Forum Discussion
a_basharat_2591
Nimbostratus
NimbostratusIPSec on F5-Cisco
Hi, this F5 article describes how to configure the F5 side of it on an IPSec tunnel between an F5 and a third party [Cisco ASA device]: https://support.f5.com/kb/en-us/products/big-ip_ltm/manuals/pro...
I don't recommend using a wildcard virtual server to handle IPsec traffic because of the security implications.
It's better to create a Virtual Server that handles the specific private subnets.
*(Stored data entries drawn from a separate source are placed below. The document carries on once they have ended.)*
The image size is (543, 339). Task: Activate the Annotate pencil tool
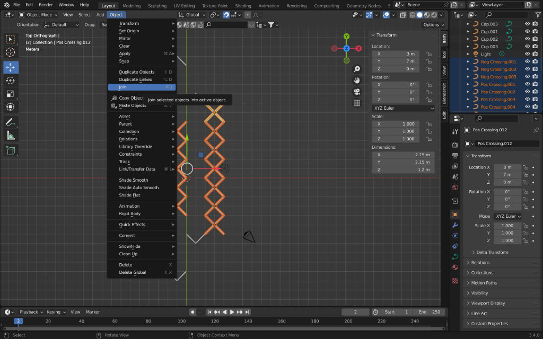click(x=11, y=122)
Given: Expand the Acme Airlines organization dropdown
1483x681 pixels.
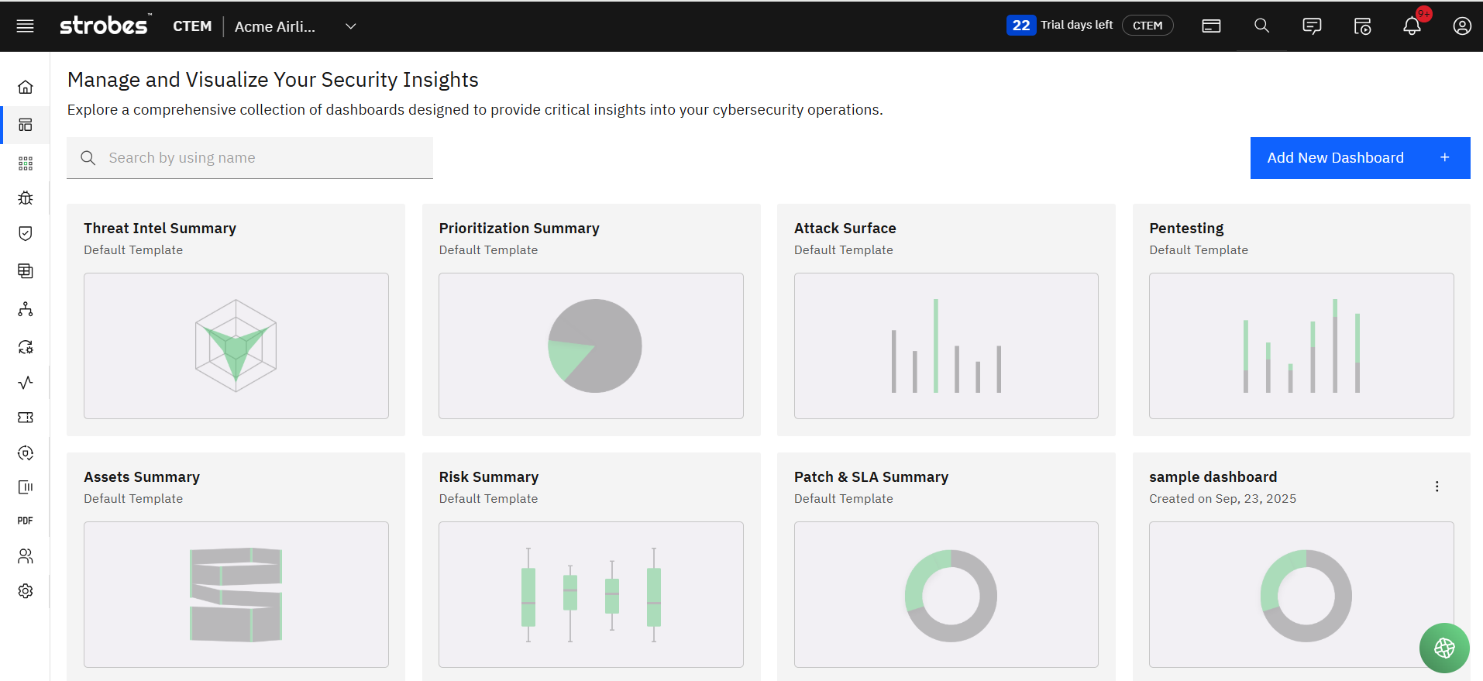Looking at the screenshot, I should [350, 26].
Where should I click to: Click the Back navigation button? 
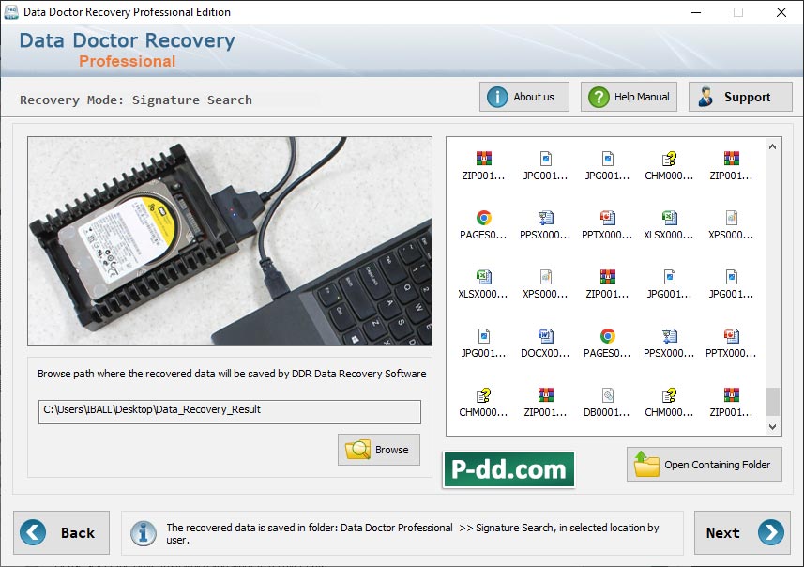coord(62,532)
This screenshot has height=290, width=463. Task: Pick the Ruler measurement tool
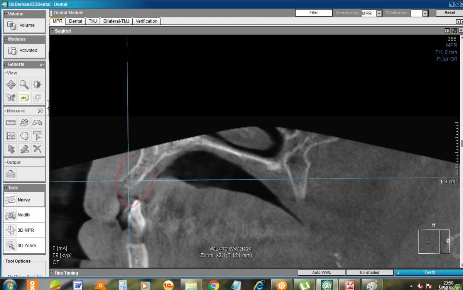(11, 123)
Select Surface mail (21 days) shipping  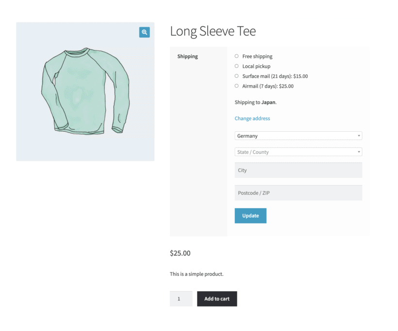[x=237, y=76]
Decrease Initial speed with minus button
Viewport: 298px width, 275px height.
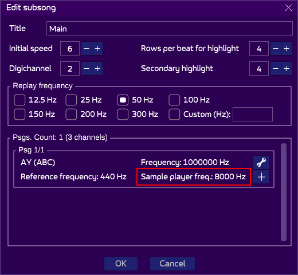(87, 49)
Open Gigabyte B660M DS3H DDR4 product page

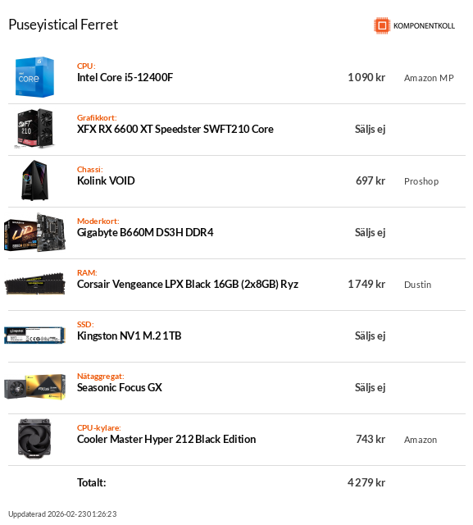click(145, 232)
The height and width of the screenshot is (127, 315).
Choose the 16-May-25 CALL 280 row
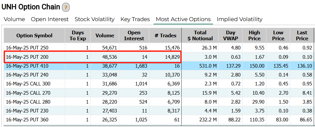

You might have to create a Virtual Server for each direction, otherwise traffic cannot be established in both directions unless your local and remote private networks were both in 10.0.0.0/8 for example, then in that case one VS can cover traffic being established in both directions.
In the two Virtual Server scenario, one needs to listen on the internal side VLAN and the other needs to listen on the public side VLAN. In the one Virtual Server scenario, for bi-directional connection establishment, it needs to listen on both the internal and external side VLANs.
Remember that the Virtual Server does not actually handle the IPsec (ISAKMP and ESP) it handles the private network traffic.
a_basharatNimbostratus
NimbostratusOn "IPsec traffic selector", I have three local Networks like:
10.15.93.0/24, 10.15.60.0/24 and 10.15.87.0/24 on the "Source IP Address or CIDR" but just one on the "Destination IP Address or CIDR"
That means three traffic selectors or can I combine all the source IP Addresses in one line and one traffic selector?
The default value for Order setting is "Last" on the F5, but "First" on the F5 deployment guide, How to marry them up?